* [Udostępniony tekst]:
################

Szybki rzut oka na okładkę tygodnika MOTOR i zdziwienie – po cholerę przypominają drugą generację Citroëna C3 na największym zdjęciu? Ale nie – to Volkswagen ID.3. Jakże podobny do drugiej generacji C3. Podcięcie dolnej krawędzi bocznych szyb, z przodu i z tyłu zresztą, zachodząca niemal nad głowy kierowcy i pasażera przednia szyba… Nie wiem, na ile to zdjęcie, a na ile wizualizacja (podejrzewam, że jednak to drugie), ale coś mi mówi, że seryjny ID.3 nie będzie wyglądał w ten sposób. No i ta trójeczka w nazwie… Redaktor Burmajster we „wstępniaku” też do niej nawiązuje wspominając nawet DS 3, ale może rzeczywiście trzeba było przypomnieć drugą generację miejskiego Citroëna.

################

* [Treść zadania]:
Przepisz w całości i bez żadnych zmian powyższy tekst o okładce tygodnika MOTOR.

* [Dostarczone dane]:
################

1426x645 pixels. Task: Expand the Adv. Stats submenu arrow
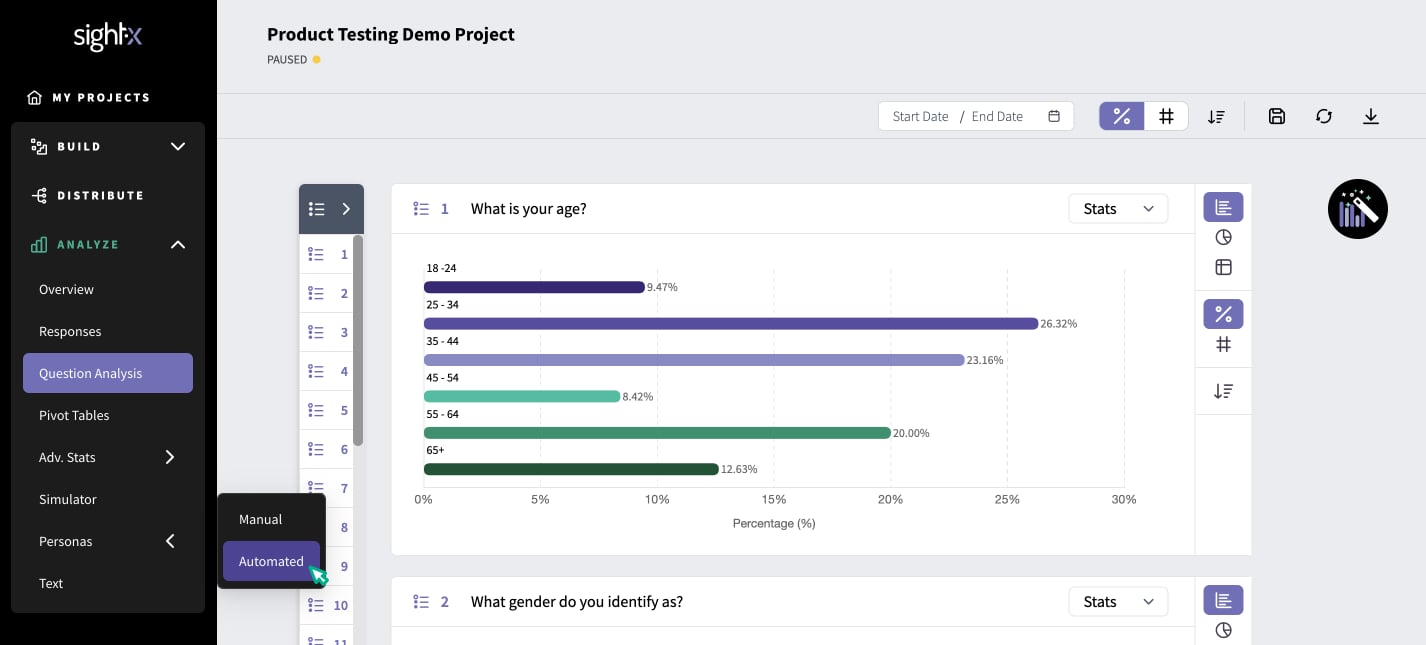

################

* [Wynik zadania]:
Szybki rzut oka na okładkę tygodnika MOTOR i zdziwienie – po cholerę przypominają drugą generację Citroëna C3 na największym zdjęciu? Ale nie – to Volkswagen ID.3. Jakże podobny do drugiej generacji C3. Podcięcie dolnej krawędzi bocznych szyb, z przodu i z tyłu zresztą, zachodząca niemal nad głowy kierowcy i pasażera przednia szyba… Nie wiem, na ile to zdjęcie, a na ile wizualizacja (podejrzewam, że jednak to drugie), ale coś mi mówi, że seryjny ID.3 nie będzie wyglądał w ten sposób. No i ta trójeczka w nazwie… Redaktor Burmajster we „wstępniaku” też do niej nawiązuje wspominając nawet DS 3, ale może rzeczywiście trzeba było przypomnieć drugą generację miejskiego Citroëna.